Obviously, the people most affected are the men, women and children who have lost their homes. Whether they have camped out, lived in their cars, couch-surfed or stayed in emergency shelters they have all faced difficult choices and sometimes-dangerous conditions. It is hard to imagine the sense of insecurity and exposure physical and emotional that stems from losing your home. This vulnerability can be debilitating.
Throughout this crisis, providers in our community have served an unprecedented number of families and individuals, drawn to the support and opportunities provided by an urban center. While providers have done an incredible job offering emergency shelter and meeting other basic needs, we know that emergency shelter is not a solution to homelessness. We can do better.
In the past our community has focused on emergency services instead of focusing more on preventing homelessness in the first place. The primary way people currently access service is through actually arriving at an emergency shelter. We believe that more affordable and humane steps can be taken before reaching this critical point, reducing the burden on providers and allowing them to focus on actual emergency situations. In the past we have sometimes adopted a one-size-fits-all approach that has not always been the best option for specific sub-populations like families, youth, domestic violence victims or people leaving prison.
The ongoing crisis has forced us to re-evaluate our strategic goals and long-term plans for helping to move families and individuals out of homelessness. Better yet, we are thinking critically now about how to prevent homelessness in the first place. We have done a good job of finding housing for the chronically homeless, defined as people who experience homelessness for more than a year. Now we must redouble our efforts to help other groups of homeless people, particularly avoiding the tipping point for people becoming part of the chronically homeless group.
Something unprecedented has happened. All of the disparate voices that care about this issue have come together to unite around outcomes that result in system-wide solutions. Organized around Salt Lake County's Collective Impact approach, with full support from Salt Lake City, the downtown community, providers, law enforcement, local businesses, homeless individuals and advocates are all speaking with one voice to support solutions.
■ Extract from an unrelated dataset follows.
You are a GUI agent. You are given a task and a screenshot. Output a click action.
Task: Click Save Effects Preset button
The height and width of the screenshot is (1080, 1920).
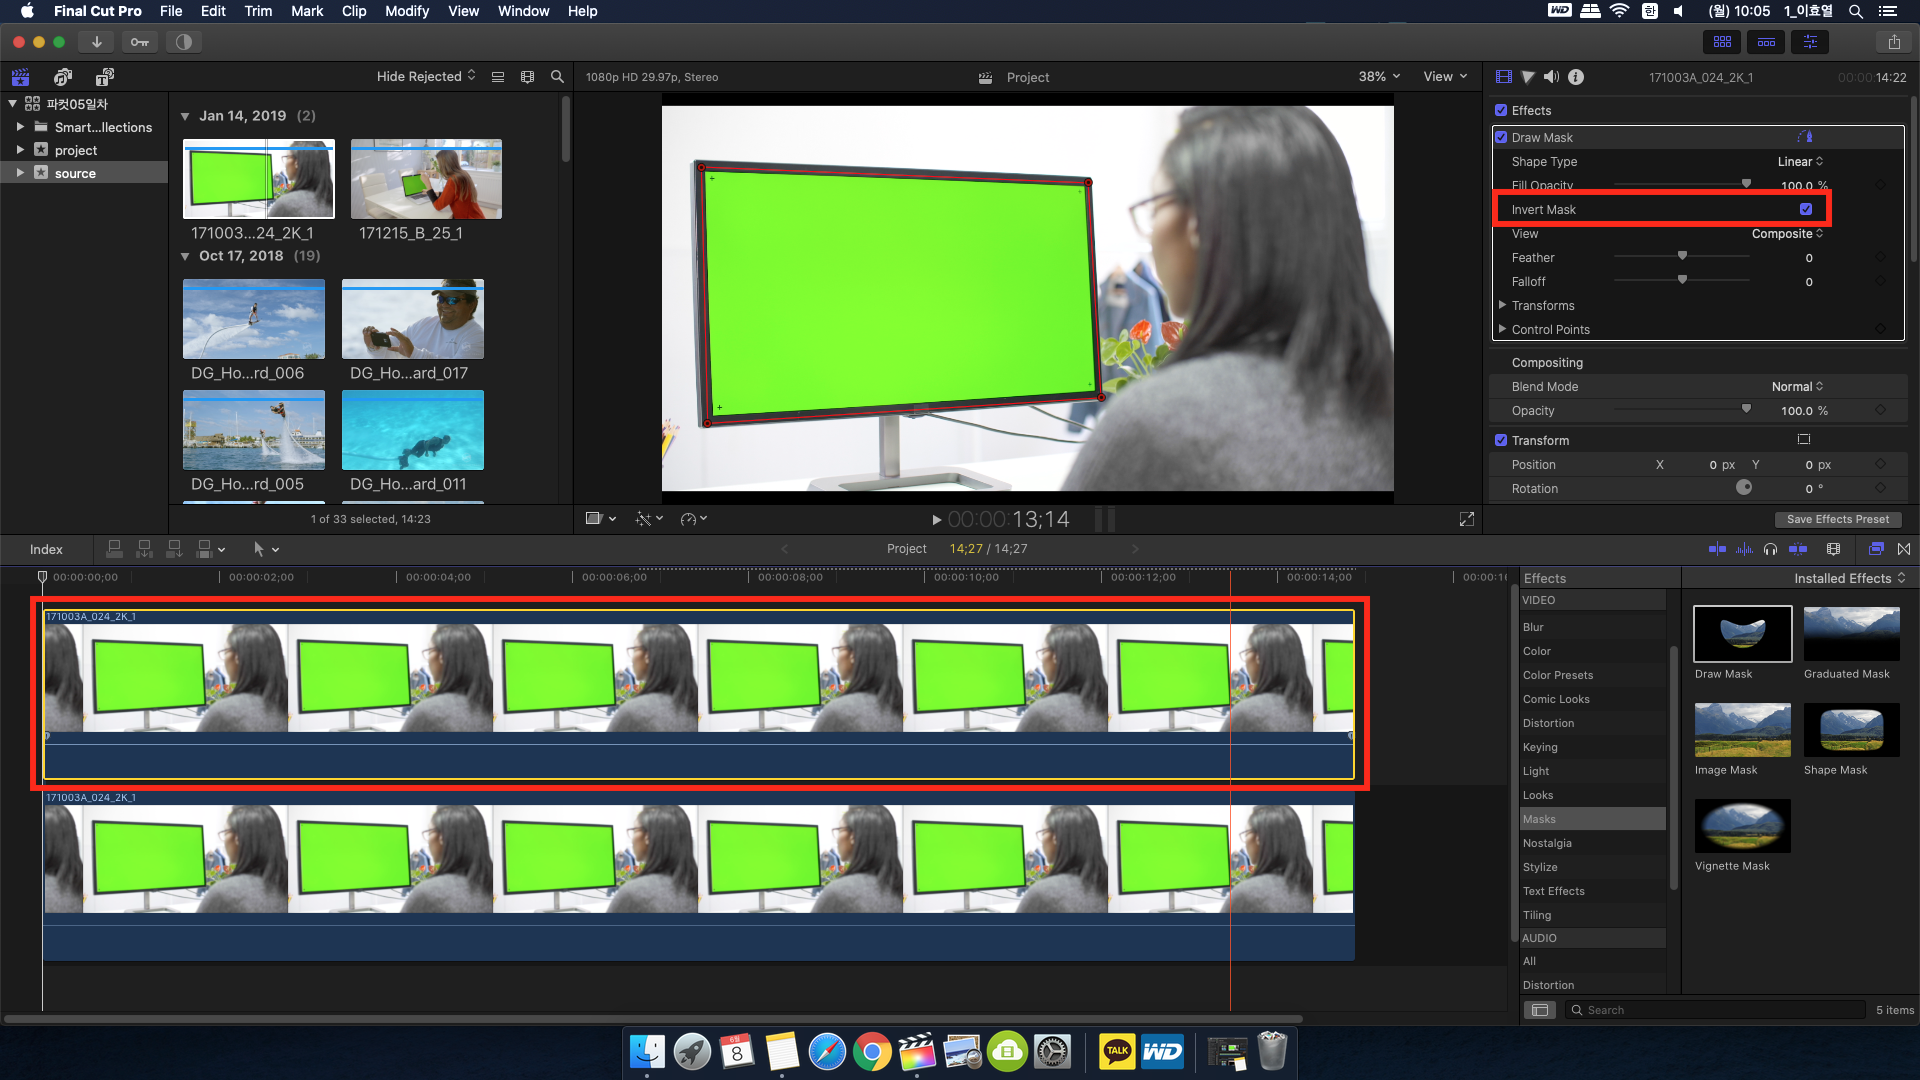click(1837, 519)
We support a housing-based prevention plan that prioritizes families, children and workers, and that keeps people from losing their homes in the first place. We support the development of additional emergency shelters that focus on the specific needs of specific groups of homeless people. And we support a data-driven, coordinated system that integrates homeless services to ensure that no one falls through the cracks.
State participation is key to helping find solutions. Homelessness is not a downtown issue or problem unique to Salt Lake City. It is a statewide concern and requires statewide participation to find real solutions.
We are proud to support important pieces of legislation this year sponsored by Sen. Todd Weiler, Rep. Rebecca Chavez-Houck, Rep. Steve Eliason and Rep. Francis Gibson. Each piece of legislation tackles the issue from a different angle, but when combined these bills will make it easier for our community to find and develop housing options, track success, and fund emergency and long-term housing needs. A Medicaid expansion that addresses the medical problems, substance abuse or mental illness challenges faced by some homeless people in our state will complement all these efforts.
It's tempting to think of all homeless individuals as a single group. But that doesn't reflect reality and perpetuates stereotypes that can actually prevent reform. The root causes of homelessness are complex and each individual or family has a unique story. As we think through regional, system-wide improvements to our homeless system it is critical to remember that we are talking about real people, moms, dads, brothers and sisters who now find themselves in need.
We need a system that reflects and responds to the unique life circumstances of each homeless person. Our approach will help to prevent homelessness, rapidly re-house people and provide emergency care that is thoughtfully applied to specific needs.
Crisis has brought our community together.
And if any community in the world can find compassionate and effective solutions it is here in Utah where we have the strongest economy in America, bipartisan support for finding effective long-term solutions and a community core of decency and compassion that informs all our best decisions.
Jason Mathis is executive director of the Downtown Alliance.